* _EXERCISE_: Your answer should be the lines of the material that include the word "step".

* _SOURCE DATA_:
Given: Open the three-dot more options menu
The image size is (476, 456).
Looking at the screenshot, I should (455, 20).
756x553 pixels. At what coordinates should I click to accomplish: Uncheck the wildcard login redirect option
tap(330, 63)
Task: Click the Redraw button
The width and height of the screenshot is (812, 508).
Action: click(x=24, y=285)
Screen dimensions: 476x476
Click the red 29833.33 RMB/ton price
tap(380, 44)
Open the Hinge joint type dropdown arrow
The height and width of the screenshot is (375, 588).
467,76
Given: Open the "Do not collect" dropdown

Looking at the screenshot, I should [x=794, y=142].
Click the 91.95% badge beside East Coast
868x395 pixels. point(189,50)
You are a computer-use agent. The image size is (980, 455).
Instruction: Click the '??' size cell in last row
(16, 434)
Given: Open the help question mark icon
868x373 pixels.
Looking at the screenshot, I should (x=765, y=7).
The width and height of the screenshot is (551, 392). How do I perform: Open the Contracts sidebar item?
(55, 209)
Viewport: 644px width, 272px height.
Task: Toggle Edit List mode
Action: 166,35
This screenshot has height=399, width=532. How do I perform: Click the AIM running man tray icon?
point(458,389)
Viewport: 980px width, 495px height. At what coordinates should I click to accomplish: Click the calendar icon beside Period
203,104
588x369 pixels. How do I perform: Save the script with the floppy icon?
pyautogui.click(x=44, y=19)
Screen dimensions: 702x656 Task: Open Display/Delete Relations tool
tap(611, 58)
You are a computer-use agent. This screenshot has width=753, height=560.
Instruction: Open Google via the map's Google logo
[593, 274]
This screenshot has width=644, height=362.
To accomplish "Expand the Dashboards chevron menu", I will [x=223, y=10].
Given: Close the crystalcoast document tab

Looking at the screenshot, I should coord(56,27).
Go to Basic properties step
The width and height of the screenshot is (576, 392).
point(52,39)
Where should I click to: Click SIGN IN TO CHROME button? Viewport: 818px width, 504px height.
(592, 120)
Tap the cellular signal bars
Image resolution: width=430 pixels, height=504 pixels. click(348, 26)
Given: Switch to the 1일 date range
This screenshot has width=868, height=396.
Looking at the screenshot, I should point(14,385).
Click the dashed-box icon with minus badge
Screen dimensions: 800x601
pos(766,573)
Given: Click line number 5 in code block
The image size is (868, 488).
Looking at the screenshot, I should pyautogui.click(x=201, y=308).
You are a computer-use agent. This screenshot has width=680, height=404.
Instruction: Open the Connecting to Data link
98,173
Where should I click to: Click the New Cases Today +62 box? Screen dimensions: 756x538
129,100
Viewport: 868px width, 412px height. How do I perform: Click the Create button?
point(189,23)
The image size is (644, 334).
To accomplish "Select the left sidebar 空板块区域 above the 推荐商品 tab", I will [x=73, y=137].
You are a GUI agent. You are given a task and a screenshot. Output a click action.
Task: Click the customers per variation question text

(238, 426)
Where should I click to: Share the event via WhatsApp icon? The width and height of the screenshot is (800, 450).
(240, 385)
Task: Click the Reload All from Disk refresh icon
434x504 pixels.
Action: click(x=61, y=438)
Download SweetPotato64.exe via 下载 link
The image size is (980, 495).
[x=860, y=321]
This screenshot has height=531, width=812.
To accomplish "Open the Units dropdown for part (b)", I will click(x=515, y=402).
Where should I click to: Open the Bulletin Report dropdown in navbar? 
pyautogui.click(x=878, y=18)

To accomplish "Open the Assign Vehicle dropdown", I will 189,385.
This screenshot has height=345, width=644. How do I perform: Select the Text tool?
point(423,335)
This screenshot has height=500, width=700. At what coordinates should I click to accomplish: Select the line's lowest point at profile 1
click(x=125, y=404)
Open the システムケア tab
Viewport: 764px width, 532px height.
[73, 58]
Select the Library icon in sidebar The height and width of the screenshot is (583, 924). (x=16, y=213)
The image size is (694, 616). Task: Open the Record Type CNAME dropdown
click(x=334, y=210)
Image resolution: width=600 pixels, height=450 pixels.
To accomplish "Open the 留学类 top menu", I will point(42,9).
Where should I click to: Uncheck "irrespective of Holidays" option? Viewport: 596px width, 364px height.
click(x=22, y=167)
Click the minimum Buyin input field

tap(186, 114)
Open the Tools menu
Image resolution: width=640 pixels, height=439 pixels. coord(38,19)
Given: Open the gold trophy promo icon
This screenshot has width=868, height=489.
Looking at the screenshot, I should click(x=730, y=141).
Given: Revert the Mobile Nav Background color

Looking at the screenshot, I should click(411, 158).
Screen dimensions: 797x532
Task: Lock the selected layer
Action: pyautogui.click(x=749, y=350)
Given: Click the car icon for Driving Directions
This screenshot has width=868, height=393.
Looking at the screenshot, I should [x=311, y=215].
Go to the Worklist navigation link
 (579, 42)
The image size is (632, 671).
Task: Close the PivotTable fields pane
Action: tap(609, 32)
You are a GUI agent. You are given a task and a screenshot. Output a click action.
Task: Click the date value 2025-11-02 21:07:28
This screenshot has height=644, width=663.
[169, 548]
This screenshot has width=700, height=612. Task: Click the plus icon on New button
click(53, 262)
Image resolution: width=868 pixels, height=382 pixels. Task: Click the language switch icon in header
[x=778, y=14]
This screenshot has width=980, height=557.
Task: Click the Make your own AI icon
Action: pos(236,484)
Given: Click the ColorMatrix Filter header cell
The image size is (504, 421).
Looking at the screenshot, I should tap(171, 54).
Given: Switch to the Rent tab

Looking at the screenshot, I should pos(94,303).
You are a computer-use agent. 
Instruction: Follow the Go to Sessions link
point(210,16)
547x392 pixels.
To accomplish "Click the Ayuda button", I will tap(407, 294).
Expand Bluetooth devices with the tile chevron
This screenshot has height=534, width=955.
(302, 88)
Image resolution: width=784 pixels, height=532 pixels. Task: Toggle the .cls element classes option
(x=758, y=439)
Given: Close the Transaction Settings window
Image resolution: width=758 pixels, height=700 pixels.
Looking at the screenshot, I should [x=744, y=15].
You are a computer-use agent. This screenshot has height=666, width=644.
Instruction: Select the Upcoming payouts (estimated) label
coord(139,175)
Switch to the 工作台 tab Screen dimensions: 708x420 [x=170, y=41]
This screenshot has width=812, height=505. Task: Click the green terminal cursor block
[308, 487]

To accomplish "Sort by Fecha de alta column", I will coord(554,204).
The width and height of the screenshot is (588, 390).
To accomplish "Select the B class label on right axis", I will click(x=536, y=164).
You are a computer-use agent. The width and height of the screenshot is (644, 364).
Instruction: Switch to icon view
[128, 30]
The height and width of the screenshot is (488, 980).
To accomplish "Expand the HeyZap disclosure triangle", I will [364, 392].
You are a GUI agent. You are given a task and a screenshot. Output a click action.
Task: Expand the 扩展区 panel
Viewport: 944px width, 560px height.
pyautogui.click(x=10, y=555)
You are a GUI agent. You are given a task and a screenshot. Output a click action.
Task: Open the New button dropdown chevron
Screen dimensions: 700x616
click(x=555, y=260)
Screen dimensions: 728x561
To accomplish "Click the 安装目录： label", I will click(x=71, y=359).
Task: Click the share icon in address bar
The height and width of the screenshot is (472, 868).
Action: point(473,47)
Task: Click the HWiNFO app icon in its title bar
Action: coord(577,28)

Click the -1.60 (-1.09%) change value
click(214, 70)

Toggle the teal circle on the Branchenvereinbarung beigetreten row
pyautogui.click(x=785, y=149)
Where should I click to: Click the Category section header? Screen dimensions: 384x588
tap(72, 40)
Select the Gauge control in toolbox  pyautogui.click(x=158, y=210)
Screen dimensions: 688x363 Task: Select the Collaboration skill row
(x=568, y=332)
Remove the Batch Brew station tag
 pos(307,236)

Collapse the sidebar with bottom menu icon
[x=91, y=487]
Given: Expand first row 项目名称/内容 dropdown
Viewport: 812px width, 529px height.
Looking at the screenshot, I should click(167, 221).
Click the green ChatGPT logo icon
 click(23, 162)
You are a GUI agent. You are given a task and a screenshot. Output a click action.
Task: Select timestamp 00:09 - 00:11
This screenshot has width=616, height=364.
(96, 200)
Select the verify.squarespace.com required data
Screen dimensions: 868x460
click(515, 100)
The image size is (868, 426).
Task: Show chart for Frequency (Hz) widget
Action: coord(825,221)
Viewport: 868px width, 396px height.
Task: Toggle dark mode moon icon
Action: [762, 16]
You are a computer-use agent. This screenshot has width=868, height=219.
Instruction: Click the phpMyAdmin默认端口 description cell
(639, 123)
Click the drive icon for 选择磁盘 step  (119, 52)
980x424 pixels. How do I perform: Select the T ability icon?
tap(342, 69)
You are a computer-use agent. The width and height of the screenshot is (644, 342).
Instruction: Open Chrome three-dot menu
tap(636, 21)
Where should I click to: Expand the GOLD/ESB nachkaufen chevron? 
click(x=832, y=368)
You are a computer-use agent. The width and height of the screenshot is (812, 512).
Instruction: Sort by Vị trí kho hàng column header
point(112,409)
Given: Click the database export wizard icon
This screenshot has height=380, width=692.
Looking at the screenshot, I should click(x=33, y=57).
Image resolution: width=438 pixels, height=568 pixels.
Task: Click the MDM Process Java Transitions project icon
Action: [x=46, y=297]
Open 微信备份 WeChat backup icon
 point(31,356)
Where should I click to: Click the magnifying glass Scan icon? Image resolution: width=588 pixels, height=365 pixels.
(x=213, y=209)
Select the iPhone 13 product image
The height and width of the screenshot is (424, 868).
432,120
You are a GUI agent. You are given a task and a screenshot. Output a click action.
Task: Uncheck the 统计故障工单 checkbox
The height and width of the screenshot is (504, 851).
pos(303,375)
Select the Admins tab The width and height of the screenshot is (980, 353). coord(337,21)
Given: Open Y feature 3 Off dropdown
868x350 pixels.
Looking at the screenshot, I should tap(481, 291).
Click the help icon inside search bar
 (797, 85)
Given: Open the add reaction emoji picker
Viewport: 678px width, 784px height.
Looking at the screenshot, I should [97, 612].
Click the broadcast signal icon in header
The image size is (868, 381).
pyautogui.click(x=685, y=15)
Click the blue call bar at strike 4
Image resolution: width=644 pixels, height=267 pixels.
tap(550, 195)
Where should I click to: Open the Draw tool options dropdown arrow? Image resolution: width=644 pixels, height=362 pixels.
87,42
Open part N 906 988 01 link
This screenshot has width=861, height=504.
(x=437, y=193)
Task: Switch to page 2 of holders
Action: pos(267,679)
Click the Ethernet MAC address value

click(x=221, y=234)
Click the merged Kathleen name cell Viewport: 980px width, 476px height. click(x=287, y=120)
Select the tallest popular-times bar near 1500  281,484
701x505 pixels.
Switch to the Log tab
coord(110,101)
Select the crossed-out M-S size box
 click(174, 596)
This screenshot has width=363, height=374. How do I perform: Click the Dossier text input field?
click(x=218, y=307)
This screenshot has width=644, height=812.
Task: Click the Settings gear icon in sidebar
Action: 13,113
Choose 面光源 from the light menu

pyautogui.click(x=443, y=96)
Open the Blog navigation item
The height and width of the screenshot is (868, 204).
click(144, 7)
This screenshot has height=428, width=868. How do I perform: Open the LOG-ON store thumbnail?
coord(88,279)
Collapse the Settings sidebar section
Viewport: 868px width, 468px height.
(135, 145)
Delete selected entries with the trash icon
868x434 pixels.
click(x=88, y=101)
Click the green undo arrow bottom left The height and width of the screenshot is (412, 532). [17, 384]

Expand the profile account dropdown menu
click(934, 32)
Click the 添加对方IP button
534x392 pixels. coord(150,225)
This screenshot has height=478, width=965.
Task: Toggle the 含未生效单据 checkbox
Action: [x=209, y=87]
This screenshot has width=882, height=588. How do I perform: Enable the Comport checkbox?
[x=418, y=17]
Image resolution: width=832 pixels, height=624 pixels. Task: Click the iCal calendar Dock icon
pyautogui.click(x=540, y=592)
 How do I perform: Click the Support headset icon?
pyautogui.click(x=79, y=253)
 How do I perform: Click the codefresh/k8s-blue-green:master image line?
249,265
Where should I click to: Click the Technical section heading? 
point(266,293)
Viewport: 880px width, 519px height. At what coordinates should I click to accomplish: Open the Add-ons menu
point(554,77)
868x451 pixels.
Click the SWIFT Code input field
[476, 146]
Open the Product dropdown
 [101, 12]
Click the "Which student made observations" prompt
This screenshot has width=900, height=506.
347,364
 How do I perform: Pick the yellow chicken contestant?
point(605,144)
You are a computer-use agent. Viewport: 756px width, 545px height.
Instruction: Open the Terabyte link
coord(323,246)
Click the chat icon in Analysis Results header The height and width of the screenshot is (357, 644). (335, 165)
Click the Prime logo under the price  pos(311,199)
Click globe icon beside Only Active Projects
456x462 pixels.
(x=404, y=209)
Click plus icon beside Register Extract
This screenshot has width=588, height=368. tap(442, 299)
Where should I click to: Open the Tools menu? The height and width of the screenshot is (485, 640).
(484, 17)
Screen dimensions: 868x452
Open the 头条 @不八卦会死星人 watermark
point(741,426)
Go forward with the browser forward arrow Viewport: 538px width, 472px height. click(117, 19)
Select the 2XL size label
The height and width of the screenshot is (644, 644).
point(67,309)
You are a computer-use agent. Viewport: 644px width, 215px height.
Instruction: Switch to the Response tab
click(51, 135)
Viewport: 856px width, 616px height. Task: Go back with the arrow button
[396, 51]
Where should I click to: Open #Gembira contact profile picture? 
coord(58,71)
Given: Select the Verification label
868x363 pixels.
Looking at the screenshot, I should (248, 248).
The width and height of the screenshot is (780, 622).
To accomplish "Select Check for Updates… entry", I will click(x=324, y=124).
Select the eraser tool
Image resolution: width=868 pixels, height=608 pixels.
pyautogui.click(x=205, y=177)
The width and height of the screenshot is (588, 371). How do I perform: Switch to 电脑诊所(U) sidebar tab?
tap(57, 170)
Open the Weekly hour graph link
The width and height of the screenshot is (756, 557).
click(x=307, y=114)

* _WRITTEN RESPONSE_:
Go to Basic properties step
Click the drive icon for 选择磁盘 step  (119, 52)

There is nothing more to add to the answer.